I know that sounds scary, and possibly like moral (gasp) relativism.
But I don’t know any way out of the suffocating tendrils of a dysfunctional relationship except by taking a risk and doing a brand new thing, for the sake of the thing itself. And there is no relationship as dysfunctional in former fundies lives as the relationship to our church tradition and our faith.
But what if I lose it. What if I lose my faith when I experiment with what is new. What if I stop reading the Bible and never come back to it. What if I stop reading the Bible and stop believing in the Bible?
Here are two words that I have for you. The first is that you don’t need to protect Jesus from absolutely anything. You don’t need to guard Him. You don’t need to protect the Bible. You definitely don’t need to protect God. So let God know your plans, if that’s comforting (it always is for me), take a breath, pull out your machete, and bushwhack for a little bit.
My second word is – anything that can only be kept alive by fear is not really alive in the first place.
If you are reading your Bible because you’re afraid, put it down.
If you’re going to church because you’re afraid, sleep in on Sunday.
Let that old, zombie religion finally die.
God is longing to grow new life in that old patch of earth. God is longing to make us born again.
Aha! A Bible verse! I thought you said that you bushwhacked off that path?
Well, here is the true miracle. When you roar at God that this is terrible, this shitty street is horrible and this path is rocky and I HAVE HAD ENOUGH and you dart into the jungle hacking a path that you think it brand new… you may find yourself in a sunlit, mossy circle where a hundred saints have pitched their tents before you. God has already come before you, and prepared a way.
When we stop trying to sustain our spiritual practices by sheer force of our foolish, self-righteous, self-satisfied, self-loathing, rigid human souls – when we let things that we hate die, and acknowledge that we hate them – when we finally ask the real questions that have been sitting inside our bodies and release the fear of telling God what is really going on – when we yell up at heaven WHY, and then don’t take BECAUSE I SAID SO as an answer –
We start discovering that there is new life growing in that patch of earth.
We may start to discover that there are parts of Scripture that sing.
We may meet the One who breathed Scripture out into the world, who may sing us back to Herself with verses were thought were long dead and useless to us.
I’m getting ready for a sustained plunge into Scripture for the next few months – my Psalms series for Lent starts in two weeks, and after Easter, me and Paul are gonna duke it out in Galatians. These days, Scripture feels less like a chore and more like off-roading. When I don’t feel anxious about what I’ll find, stepping into the world of Scripture is strangely more dangerous, but much less scary.
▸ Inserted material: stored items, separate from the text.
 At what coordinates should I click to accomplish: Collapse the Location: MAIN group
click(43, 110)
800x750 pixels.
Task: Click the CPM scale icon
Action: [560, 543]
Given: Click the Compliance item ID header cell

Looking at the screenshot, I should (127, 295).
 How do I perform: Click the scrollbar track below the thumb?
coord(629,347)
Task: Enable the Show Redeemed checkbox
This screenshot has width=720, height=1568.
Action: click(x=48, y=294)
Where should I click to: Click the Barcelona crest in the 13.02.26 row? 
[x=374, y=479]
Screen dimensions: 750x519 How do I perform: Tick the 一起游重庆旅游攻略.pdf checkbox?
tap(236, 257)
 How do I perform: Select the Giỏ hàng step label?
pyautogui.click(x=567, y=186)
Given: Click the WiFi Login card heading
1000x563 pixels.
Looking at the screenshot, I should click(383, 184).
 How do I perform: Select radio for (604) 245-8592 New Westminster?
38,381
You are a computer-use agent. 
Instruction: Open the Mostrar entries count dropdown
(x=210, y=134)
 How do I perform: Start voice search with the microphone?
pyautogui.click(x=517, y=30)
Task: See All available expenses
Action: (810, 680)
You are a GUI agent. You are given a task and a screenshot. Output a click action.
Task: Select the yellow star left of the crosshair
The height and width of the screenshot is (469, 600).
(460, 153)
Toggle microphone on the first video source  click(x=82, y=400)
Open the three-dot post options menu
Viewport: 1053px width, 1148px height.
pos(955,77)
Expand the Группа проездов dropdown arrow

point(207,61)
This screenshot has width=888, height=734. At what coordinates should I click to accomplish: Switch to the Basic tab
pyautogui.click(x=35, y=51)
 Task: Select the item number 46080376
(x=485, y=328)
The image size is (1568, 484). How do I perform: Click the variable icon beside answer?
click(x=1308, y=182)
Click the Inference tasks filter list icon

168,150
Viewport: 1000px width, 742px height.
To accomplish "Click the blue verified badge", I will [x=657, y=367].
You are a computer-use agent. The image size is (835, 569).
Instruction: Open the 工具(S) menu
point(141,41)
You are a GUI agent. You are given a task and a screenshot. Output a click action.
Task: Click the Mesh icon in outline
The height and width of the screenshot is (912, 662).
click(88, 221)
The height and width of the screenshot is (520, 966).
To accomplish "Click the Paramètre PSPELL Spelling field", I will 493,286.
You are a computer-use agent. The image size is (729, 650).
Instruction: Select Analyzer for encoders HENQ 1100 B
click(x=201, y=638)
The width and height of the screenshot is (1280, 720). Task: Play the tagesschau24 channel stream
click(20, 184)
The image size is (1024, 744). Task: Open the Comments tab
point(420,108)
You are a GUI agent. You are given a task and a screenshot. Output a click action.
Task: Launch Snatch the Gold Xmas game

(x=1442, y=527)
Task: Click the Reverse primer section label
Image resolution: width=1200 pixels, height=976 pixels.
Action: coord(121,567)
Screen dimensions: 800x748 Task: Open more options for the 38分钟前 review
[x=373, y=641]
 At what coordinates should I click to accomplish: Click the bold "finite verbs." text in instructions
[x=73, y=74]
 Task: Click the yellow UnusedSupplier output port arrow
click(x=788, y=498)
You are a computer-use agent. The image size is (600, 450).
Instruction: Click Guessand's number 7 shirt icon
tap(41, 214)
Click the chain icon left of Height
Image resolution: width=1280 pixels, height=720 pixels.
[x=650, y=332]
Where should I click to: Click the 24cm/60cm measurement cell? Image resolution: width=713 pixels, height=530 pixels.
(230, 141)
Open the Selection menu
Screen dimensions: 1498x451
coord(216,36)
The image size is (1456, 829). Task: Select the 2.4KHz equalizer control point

Sure, the neon sign sometimes whirs to life and screams at me, and I have to rebuke that sign in the name of Jesus because the SHOULDS, those obscene tendrils of legalism, can make us compliant, but they can’t bring us one step closer to loving God and loving our neighbor.
When the legalistic rule of “reading the Bible” gets in the way of loving God and loving our neighbor – it’s time to take a breath and let it go, for now at least. Because, delightfully and subversively, the Bible itself told me that there isn’t a more important commandment than loving God and loving our neighbor, anyway.